INSTRUCTIONS ▸
(1) In the text on falling back asleep at night, how long should you be awake before getting out of bed for a "sleep reset"?
(2) Copy the text on falling back asleep at night word for word, from "What Can I Do" to "a fully-awake state.".
(3) Write what comes next in the text on falling back asleep at night, starting after its last sentence.

TEXT BLOCK ▸
···

What Can I Do in the Moment?

While trouble-shooting your sleep hygiene habits and fine-tuning your daily (and nightly!) light-exposure are crucial for improving and maintaining your long-term sleep health, we understand that sometimes a quick fix is also called for. So what can you do when you’re awake at 3 a.m. with a full day of work and family obligations looming, and are desperate to eke out a few more hours of shut-eye? Here are some tips to help you fall back asleep:

  • Don’t stress: Perhaps easier said than done, but letting ourselves stress about missed sleep and the daunting day ahead will only push sleep further out of grasp, as stress can cause a spike in our cortisol (aka the wake-up hormone), potentially thrusting us into a fully-awake state. 
  • Avoid looking at the clock: There’s no benefit to knowing what time it is when you wake up, or how long you’ve been awake. In fact, it can make matters worse by triggering cortisol-spiking stress (see above). Not only this, but the light from digital devices can disrupt melatonin production, making us feel even more awake. 
  • Try a “sleep reset”: After 20 minutes of wakefulness, get out of bed and engage in a calming activity while sitting up, like reading a book, listening to gentle music, or meditating. Get back into bed only when you start to feel sleepy again. Focusing on relaxation combats the release of cortisol, and leaving bed helps to preserve the bed = sleep brain connection.

···

PROVIDED MATERIAL ▸
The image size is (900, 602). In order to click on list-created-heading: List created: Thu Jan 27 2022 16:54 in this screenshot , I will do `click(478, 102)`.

···

SOLVED TASKS ▸
(1) 20 minutes.

(2)
What Can I Do in the Moment?

While trouble-shooting your sleep hygiene habits and fine-tuning your daily (and nightly!) light-exposure are crucial for improving and maintaining your long-term sleep health, we understand that sometimes a quick fix is also called for. So what can you do when you’re awake at 3 a.m. with a full day of work and family obligations looming, and are desperate to eke out a few more hours of shut-eye? Here are some tips to help you fall back asleep:

  • Don’t stress: Perhaps easier said than done, but letting ourselves stress about missed sleep and the daunting day ahead will only push sleep further out of grasp, as stress can cause a spike in our cortisol (aka the wake-up hormone), potentially thrusting us into a fully-awake state.

(3)
  • Keep it dark: If you need to get out of bed for your sleep reset, to use the bathroom, or anything else, you may be tempted to turn on the light. Don’t do it! Instead, throw on your blue light blocking glasses and use the flashlight on your phone, or even consider investing in a red light device. (Studies show that using a red light at night can promote alertness without sabotaging melatonin production and disrupting our circadian rhythm — what’s more, red light may even help regulate the sleep-wake cycle!)

Get Caught up in the Right Cycle

Aligning with your circadian rhythm and keeping your sleep debt low are the two most important levers not only in regards to your sleep health, but also in optimizing your energy each day. Falling into good habits in these areas will help you feel and function your best during the day, and make it easier to sleep through the night. 

If it sounds complicated, it doesn’t have to be. An easy-to-use tool can simplify things. The RISE app will calculate your sleep need, keep track of your sleep debt, and help you get to know and follow your circadian rhythm. 

Get your best night's sleep:

Summary FAQs

Why did I wake up in the middle of the night for no reason?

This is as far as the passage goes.